NICE is due to publish draft guidance on the assessment and management of chronic pain in the coming weeks, with the final guideline planned for August of this year.
Some experts on the committee have called for a ban on OTC codeine sales, but others raised concern about the workload implications this could have for GPs.
Speaking with Pulse, Dr Jens Foell, a GP and honorary senior clinical lecturer at Imperial College London, who is on the guidelines committee said: ‘I don’t like OTC codeine because it builds a culture of pill popping and I’m aware of people who are really dependent and addicted to codeine.
‘But I don’t know how many people use it and I also don’t know what it would mean to take it away in terms of increased demand on GP practices so there may be a price to pay.
‘Personally I think a public health campaign would be better.’
He also cautioned against the use of stringent targets for practices to reduce prescribing as it could harm patients not ready to stop taking them.
‘It would need to be about doing reviews and doing them properly and not just as a tick box exercise,’ he said.
The NICE guidance is part of a raft of recent reports looking at the prescription drug addiction and the dangers of opioids.
A Public Health England review published in October last year pointed to significant issues with some medicines including opioid painkillers.
The Medicines and Healthcare products regulatory Agency has also set up an Expert Working Group to review the benefits and risks of opioid medicines with the aim of cutting overprescribing and drug misuse.
Dr Foell added that GPs were frustrated as some invest a lot of time in patients who were dependent on painkillers but there was not much evidence on what to offer instead.
‘There is often lots of comorbidity and there is a lot to do with welfare support and that’s a large unmet need.
‘Everyone is aware of how huge the scale of this problem is, when medication is more of a problem than a solution.
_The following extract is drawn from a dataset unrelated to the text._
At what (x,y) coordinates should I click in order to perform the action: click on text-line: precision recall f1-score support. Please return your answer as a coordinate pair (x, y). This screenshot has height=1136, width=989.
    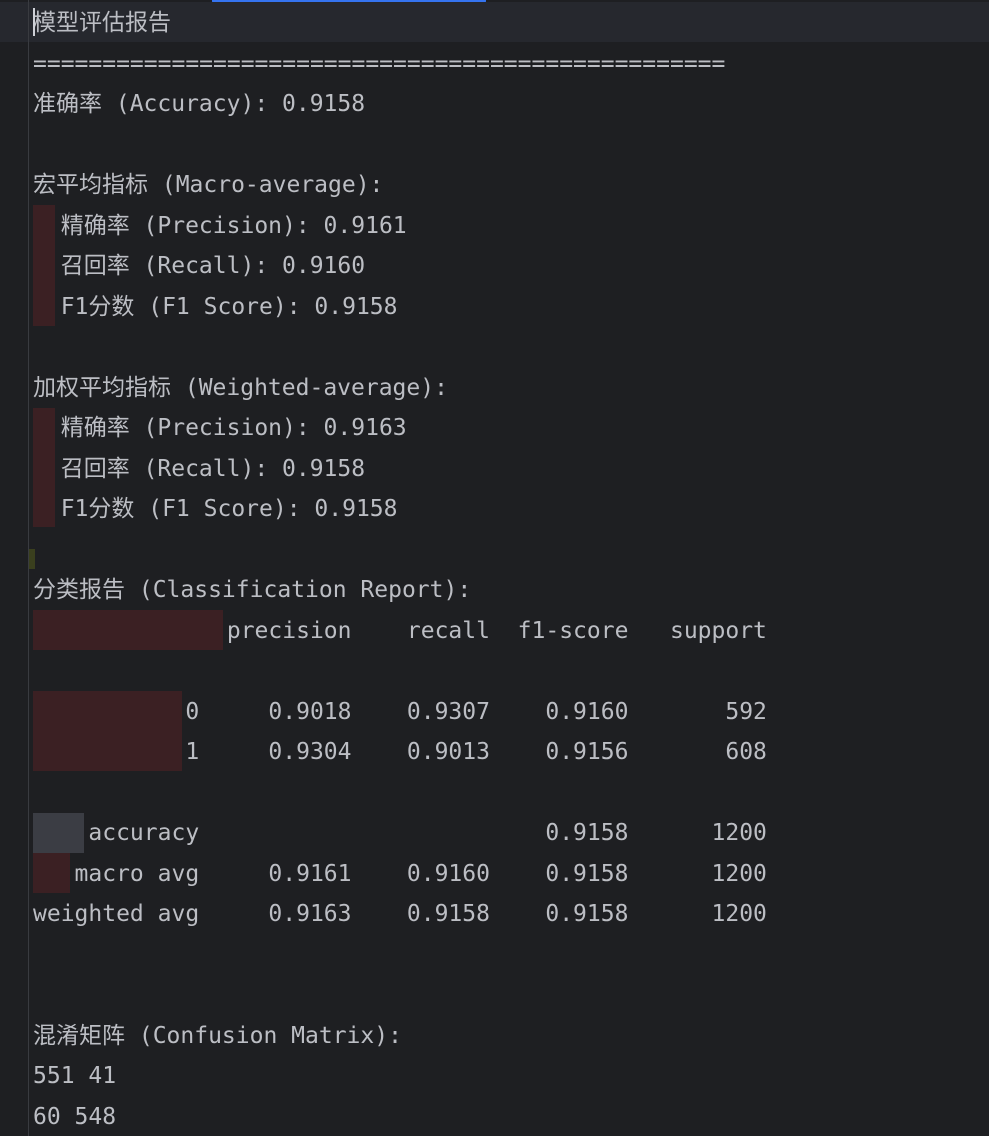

But there is not much evidence to base your practice on.’
Instead the current model of pain services should be overhauled with a central role for GPs as the experts providing holistic care as they do in other chronic disease management, argued Dr Foell.
‘We need to change how we provide pain management and look at other models we have for chronic disease management with regular recalls and an ongoing health relationship.
‘At the moment, people are going round in circles because it is a chronic condition with ups and downs.’
He added that the GP is the expert because chronic pain is so linked with other co-morbidities, mental health and social problems that don’t get addressed in secondary care.
‘It needs to be funded or it won’t happen. This needs to be a normal part of GP work and there needs to be something in the contract that this is part of normal treatment.’